The Comfort of the Molar
I’m still thinking about that failed attempt at small talk I had with my dentist, Dr. Aris, earlier this morning. While he was poking around my bicuspids, I tried to ask him if he ever gets tired of the repetition-the same teeth, the same cavities, the same white-walled silence. He just grunted and told me to open wider. I realized then that I was jealous of his world. In his world, a molar is a molar. It doesn’t disappear and get replaced by a ‘disruptive’ new molar every 52 days because of a shift in venture capital. There is a terrifying comfort in knowing exactly what you’re going to find when you open a mouth. My dispensary experience is the polar opposite. It’s more like a recurring dream where you’re trying to find your childhood home but the street names keep changing and the house is now a car wash.
Reliability is the baseline.
Chaos is the baseline.
The Ocean of Flux
I have a friend named David C. who works as a cruise ship meteorologist. He spends his life on the bridge of a vessel that’s effectively a floating city, staring at screens that predict the movement of air and water across 32 different nautical zones. David C. told me once that the hardest part of his job isn’t the storms; it’s the expectation of a ‘smooth ride.’ People pay for the consistency of the itinerary, but the ocean doesn’t read the brochure. He deals with systems that are in constant, violent flux. The cannabis industry is David’s ocean, except instead of waves, we have shifting regulations, brand-flipping, and ‘white labeling’-the practice where 22 different brands all buy the same mediocre oil from one massive facility and put their own shiny stickers on it.
We are currently trapped in a loop of perpetual novelty. In almost every other consumer category, brand loyalty is the holy grail. If you find a shampoo that makes your hair look like a 92-carat diamond, you buy it for the next decade. If you find a brand of coffee that doesn’t make your heart feel like it’s vibrating out of your chest, you stick with it. But in cannabis, the system is optimized for producers and distributors who want to ‘move fast and break things,’ which usually results in the consumer being the thing that gets broken.
The Consumer Churn Cycle
Launch
Loyalty
Vanish
The system is optimized for novelty, not retention.

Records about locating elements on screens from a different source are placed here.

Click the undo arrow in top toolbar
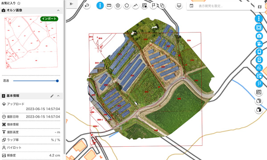(x=87, y=6)
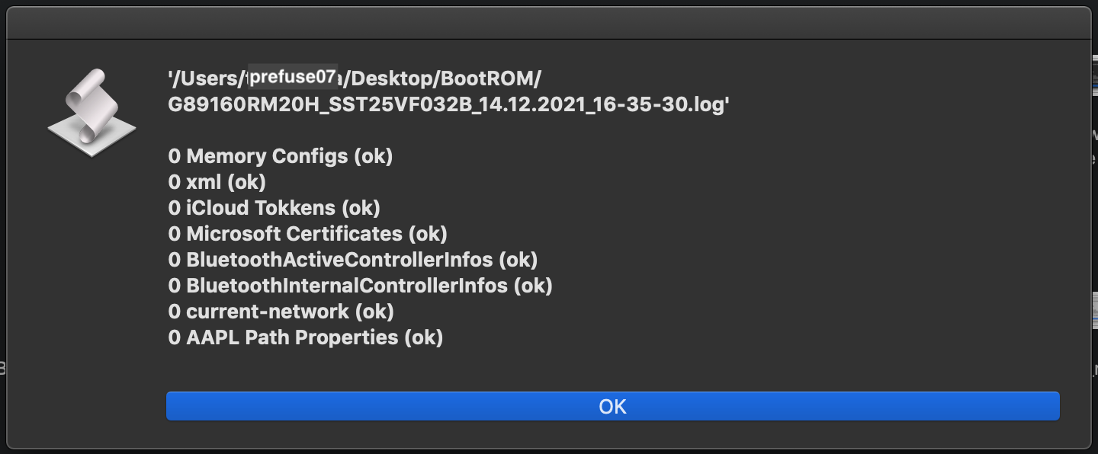Click the BluetoothInternalControllerInfos result line
Image resolution: width=1098 pixels, height=454 pixels.
click(360, 286)
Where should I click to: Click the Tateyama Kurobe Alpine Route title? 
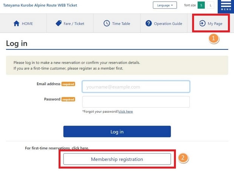click(x=40, y=5)
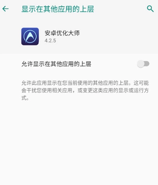Select the 安卓优化大师 app name
Screen dimensions: 158x185
(62, 33)
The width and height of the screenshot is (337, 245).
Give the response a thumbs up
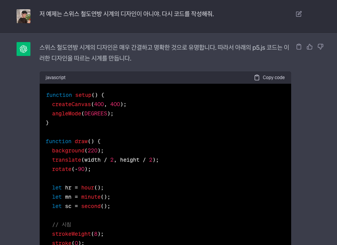pos(310,46)
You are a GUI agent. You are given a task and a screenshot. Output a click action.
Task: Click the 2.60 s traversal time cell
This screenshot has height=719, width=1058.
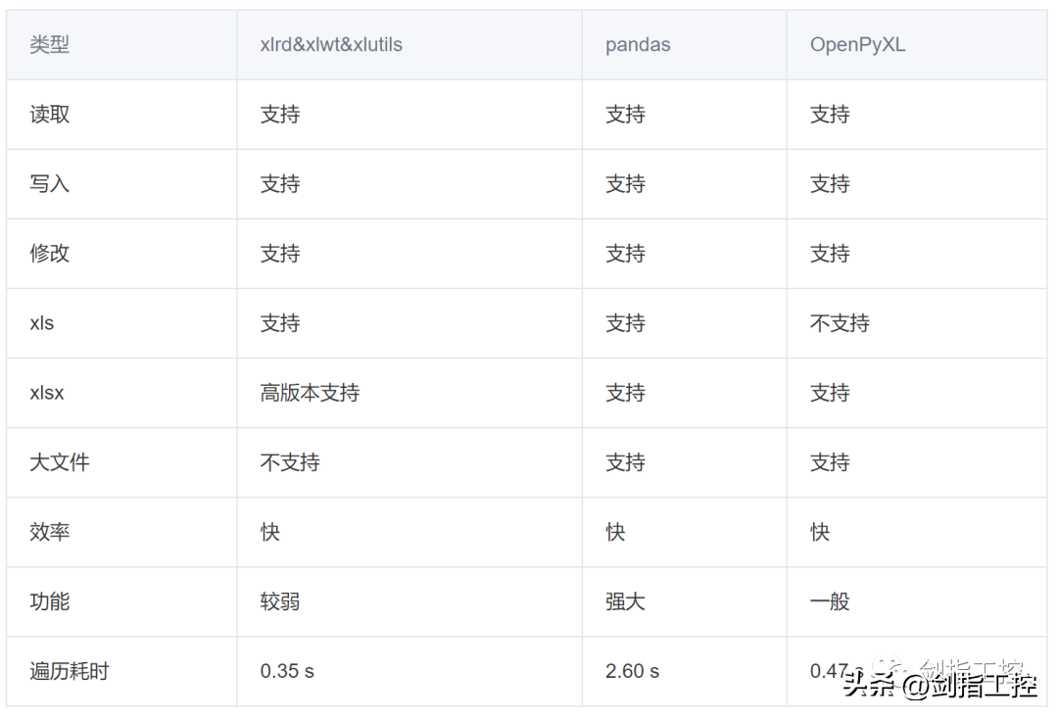tap(632, 671)
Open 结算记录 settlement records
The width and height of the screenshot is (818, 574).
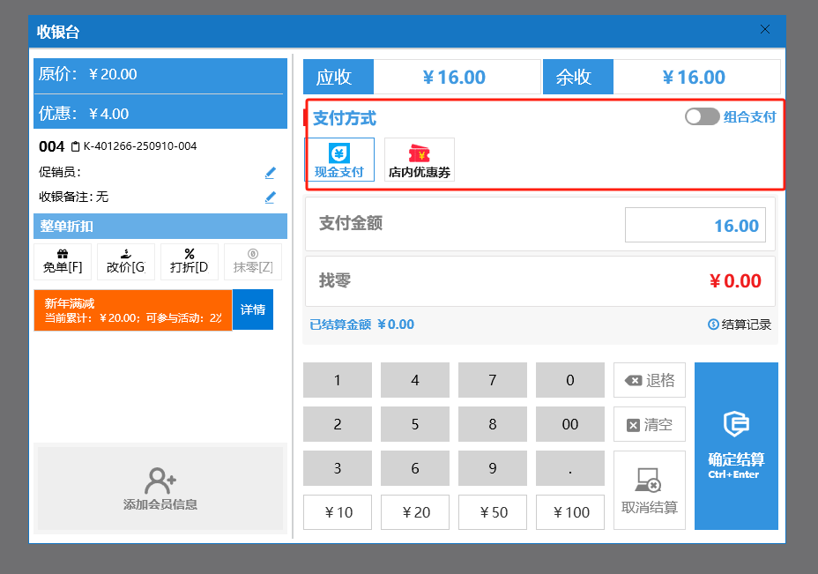coord(740,324)
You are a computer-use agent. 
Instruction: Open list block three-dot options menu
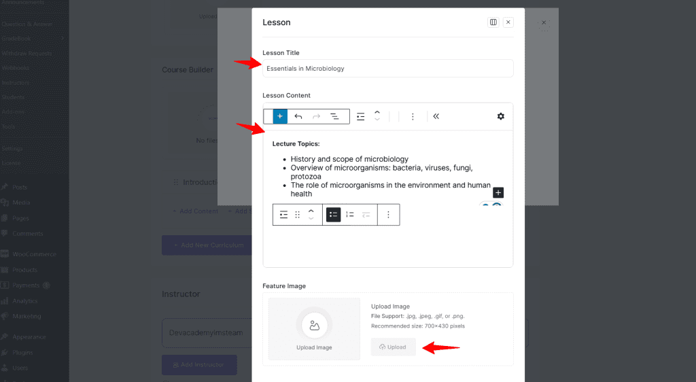click(x=389, y=214)
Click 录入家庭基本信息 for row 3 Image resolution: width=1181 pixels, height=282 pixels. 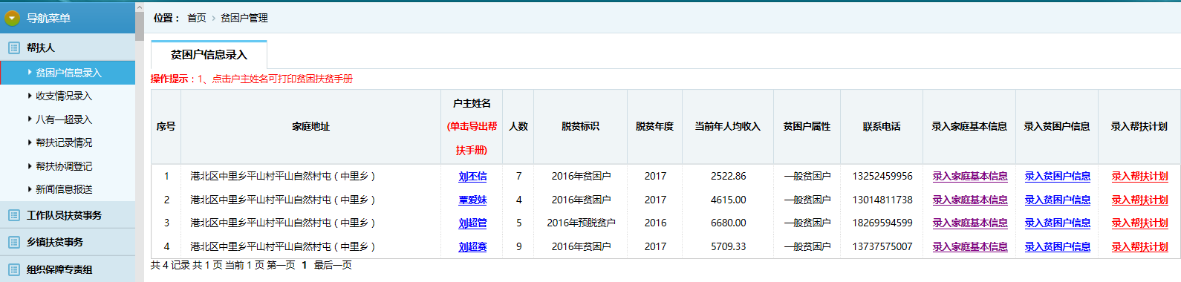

There’s a reason for this churn, of course. It’s the result of a hyper-fragmented market where the barriers to entry are high but the life expectancy of a startup is about as long as a summer fly. A brand launches, gains 112 loyal fans, and then hits a wall. Maybe their testing lab gets shut down. Maybe their distributor decides to pivot to a ‘more premium’ line of infused toothpicks. Whatever the reason, the product vanishes. For the casual user, this is a minor annoyance. For the person using a specific tincture to manage chronic pain or the 42 different varieties of anxiety that plague the modern psyche, it’s a betrayal.
I’ve often criticized people who stick to the same boring habits, yet here I am, practically grieving for a specific ratio of cannabinoids. I say I want variety, but what I really want is the freedom to choose when to be adventurous.
Reliability is the most underrated luxury in the world. It’s the silent foundation of trust. And yet, the market continues to behave like a hyperactive teenager, constantly showing us its new outfit while forgetting to do its homework.